そんな俺にお嬢様は、蔑むような視線を向けた。

「お前にも分かる様に、特別にもう一度、言ってあげるわ。死ぬのは止めなさい、ビスカス。その代わり、一生私の傍に居なさい」

…おい待て。
それは、「はい止めます」っつって止められる事と、「はいそうします」っつって出来る様な事なのか?!
不可能を可能にしろってか?!暴虐の極みだ。
いくらお嬢様のご命令でも、無理です無理。
前半も、後半も、どっちも無理だろ!!
…こりゃ、夢だな。
現実にしちゃあ、酷すぎるわ。
話が破綻しているって奴だよなwww

「や、あの、たとえ、死なねーでもですね?一生お傍に居る訳にゃあ…ご夫君様が、お嫌でしょうし」
サクナ様みてーに、ガキの頃からよーく知ってる奴ならともかく。
普通の男だったら、得体の知れねえ奴(俺だ)が一生付いて来る妻君なんざ、お断りだろうよ。
そう思ってたら、お嬢様が呆れ果てた様に言った。

「お前…馬鹿なの?」
「はい?」
「それをお前がやったら良いじゃない、って言ってるのよ」
「それ?」
お嬢様は、あからさまにイラッとなさった。

「お前が、私の、『ご夫君』とやらを、やれば良いのよ」
「……はあ?」
…お嬢様?
お嬢様こそ、馬鹿なんですかい?

「いや、それは…」
「何よ。
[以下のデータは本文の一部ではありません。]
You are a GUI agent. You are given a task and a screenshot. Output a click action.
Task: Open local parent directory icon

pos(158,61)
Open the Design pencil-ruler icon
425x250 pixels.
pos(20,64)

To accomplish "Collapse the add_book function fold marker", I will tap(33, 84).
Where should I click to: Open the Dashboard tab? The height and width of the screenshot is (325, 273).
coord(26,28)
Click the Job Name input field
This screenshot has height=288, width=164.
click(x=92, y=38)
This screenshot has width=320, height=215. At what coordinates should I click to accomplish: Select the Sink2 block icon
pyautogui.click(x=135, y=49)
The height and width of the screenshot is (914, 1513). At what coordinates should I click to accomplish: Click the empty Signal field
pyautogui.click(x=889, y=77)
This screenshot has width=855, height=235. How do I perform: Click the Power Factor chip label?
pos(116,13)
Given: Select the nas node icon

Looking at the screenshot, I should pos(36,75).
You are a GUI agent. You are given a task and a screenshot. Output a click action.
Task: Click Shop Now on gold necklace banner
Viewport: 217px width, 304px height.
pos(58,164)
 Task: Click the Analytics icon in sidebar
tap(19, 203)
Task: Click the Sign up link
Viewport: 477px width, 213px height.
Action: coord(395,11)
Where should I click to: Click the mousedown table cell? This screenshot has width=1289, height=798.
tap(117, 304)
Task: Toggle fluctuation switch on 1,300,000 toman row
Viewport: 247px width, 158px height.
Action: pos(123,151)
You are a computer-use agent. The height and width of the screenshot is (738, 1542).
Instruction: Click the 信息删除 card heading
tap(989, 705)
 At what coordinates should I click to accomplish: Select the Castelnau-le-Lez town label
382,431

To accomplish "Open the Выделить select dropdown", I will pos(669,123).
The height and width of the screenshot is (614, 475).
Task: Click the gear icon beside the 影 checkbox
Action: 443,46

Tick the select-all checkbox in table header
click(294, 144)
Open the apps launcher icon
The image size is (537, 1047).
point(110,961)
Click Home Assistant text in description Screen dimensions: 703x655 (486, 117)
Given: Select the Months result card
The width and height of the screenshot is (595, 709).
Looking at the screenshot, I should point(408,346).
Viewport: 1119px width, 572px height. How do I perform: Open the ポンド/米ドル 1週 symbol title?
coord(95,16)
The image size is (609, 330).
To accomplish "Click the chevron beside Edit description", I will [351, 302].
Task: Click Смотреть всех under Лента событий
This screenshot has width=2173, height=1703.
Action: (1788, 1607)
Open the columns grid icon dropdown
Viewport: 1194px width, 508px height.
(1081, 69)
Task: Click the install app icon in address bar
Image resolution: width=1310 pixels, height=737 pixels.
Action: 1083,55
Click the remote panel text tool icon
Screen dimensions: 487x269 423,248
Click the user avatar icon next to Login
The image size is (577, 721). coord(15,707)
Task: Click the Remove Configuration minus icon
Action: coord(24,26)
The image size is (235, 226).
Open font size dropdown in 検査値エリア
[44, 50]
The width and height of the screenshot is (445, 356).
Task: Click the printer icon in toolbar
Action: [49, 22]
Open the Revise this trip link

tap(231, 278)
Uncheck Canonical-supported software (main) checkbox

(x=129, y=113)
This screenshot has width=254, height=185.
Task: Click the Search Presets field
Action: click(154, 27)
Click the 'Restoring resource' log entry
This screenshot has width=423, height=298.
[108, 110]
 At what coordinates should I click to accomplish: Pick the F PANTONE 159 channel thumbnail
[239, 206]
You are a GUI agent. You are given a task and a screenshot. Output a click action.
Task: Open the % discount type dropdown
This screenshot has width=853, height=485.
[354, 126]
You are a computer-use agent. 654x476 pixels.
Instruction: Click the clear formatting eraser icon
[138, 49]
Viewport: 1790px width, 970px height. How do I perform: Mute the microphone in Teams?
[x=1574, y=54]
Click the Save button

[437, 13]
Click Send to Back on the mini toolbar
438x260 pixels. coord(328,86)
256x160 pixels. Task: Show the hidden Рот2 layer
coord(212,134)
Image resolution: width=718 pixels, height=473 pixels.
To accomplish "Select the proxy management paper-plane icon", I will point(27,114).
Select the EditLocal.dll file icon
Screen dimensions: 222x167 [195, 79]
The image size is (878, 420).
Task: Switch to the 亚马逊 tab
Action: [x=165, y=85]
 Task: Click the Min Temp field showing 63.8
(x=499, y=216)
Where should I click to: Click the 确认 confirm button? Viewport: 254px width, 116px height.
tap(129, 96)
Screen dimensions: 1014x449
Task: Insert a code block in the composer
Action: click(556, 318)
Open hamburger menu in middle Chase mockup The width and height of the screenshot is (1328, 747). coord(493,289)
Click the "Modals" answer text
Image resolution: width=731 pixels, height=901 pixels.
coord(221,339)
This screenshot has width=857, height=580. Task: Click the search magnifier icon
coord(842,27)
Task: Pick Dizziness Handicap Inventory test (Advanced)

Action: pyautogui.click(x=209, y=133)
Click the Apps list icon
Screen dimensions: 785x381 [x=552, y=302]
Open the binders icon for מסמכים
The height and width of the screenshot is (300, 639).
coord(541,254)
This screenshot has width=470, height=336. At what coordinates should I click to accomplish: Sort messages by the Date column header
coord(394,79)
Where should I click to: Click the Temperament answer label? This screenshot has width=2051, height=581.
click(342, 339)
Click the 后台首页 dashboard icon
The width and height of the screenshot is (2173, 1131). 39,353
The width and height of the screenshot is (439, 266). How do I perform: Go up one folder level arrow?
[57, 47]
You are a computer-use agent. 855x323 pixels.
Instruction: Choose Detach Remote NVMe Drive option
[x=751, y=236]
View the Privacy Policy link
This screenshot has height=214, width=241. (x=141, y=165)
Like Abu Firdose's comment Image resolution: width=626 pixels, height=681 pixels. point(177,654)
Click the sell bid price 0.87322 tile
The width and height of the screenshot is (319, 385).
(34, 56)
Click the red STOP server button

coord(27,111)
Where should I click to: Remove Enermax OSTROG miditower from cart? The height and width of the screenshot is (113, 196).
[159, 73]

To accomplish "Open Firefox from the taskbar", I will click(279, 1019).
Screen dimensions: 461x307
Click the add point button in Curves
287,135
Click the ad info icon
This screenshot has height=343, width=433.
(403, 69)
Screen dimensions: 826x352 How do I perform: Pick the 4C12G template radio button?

何か不足が有るって言うの?」
お嬢様は、今度ぁイライラッとなさった。怖っ。

「不足は無ぇです!有る訳無ぇじゃねーですか!不足は無ぇですが、足りすぎて釣りが間に合わねーっつうか、足りすぎの余り破裂っつうか…とにかく無理です!無理無理無理!絶対むっ」
む、の後、り、と言う前に。
人の言葉をぶった切る暴君が、問答無用で、唇に唇をぶっつけて来やがった。